Histochemistry. Organoids were fixed in neutral buffered formalin before paraffin embedding. Five-micron sections underwent deparaffinization, antigen retrieval and staining using the Discovery Ultra-Staining Module. Slides were stained using anti-prion monoclonal antibody 6H4 (1:10000; Prionics) or SAF32 (1:2000; Cayman Chemical; #189720), astrocyte marker polyclonal rabbit anti-glial fibrillary acidic protein (anti-GFAP, 1:3500; Dako; z0334), neuronal markers microtubule associate protein-2 (Map2; 1:2500; Abcam; AB254264) and neurofilament light chain (NFL; 1:500; Invitrogen; 13-0400), and oligodendrocyte marker Olig1 (1:500; Abcam; ab109186) with appropriate secondaries. All histopathology slides were analyzed by observers blinded to the inoculation groups using Aperio Imagescope software.

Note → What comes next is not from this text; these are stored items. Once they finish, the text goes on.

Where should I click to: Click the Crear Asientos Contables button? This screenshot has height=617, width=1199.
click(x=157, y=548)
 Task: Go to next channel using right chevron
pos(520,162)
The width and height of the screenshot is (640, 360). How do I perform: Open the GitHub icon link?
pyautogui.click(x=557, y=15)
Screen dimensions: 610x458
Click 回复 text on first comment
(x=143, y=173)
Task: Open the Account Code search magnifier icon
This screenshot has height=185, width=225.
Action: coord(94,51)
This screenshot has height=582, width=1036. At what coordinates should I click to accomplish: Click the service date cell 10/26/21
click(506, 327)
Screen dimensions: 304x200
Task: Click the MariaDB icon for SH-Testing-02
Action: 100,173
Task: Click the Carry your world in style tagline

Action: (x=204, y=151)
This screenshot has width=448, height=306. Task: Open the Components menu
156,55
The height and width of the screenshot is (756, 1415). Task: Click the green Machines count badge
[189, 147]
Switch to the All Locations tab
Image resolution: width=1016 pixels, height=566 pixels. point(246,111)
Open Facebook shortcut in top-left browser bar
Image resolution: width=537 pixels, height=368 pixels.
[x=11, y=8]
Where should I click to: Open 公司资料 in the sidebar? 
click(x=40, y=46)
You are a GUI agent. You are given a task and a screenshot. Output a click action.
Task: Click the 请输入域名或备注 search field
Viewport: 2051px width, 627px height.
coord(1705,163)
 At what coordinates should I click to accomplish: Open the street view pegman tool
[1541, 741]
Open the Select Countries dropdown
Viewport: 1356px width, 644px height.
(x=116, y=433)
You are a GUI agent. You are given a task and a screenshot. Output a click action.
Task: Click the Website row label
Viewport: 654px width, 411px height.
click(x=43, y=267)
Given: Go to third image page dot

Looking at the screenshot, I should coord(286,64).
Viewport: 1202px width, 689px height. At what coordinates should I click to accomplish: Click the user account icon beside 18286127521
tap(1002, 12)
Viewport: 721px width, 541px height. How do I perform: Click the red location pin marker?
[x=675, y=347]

Immunofluorescence and confocal imaging. Five-micron organoid sections underwent deparaffinization and antigen retrieval using the Discovery Ultra-Staining Module. Sections were then blocked in blocking solution (containing 5% (w/v) BSA, 300mM Glycine and 0.1% Triton X-100) for 1 hour at room temperature and labeled with TOMM20 antibody (1:200 dilution; Abcam; ab186735) for overnight at 4°C, washed 3 times with 1×PBS, and labeled with goat anti-rabbit Alexa Fluor 488 secondary antibody (1:500 dilution; Abcam; ab186735) for 1 hour at room temperature. Sections were washed 3 times with 1×PBS, labeled with DAPI (1:10K dilution; ThermoFisher), washed 3 times with 1×PBS, and mounted with ProLong Gold Antifade Mountant (ThermoFisher; P36934). After mounting media were set, the slide surfaces were decontaminated with bleach before imaging with a confocal microscope (Nikon ECLIPSE Ti2). Images were taken with a 40× air objective at Nyquist and processed by Huygens Professional (25.04), including deconvolution and rendering.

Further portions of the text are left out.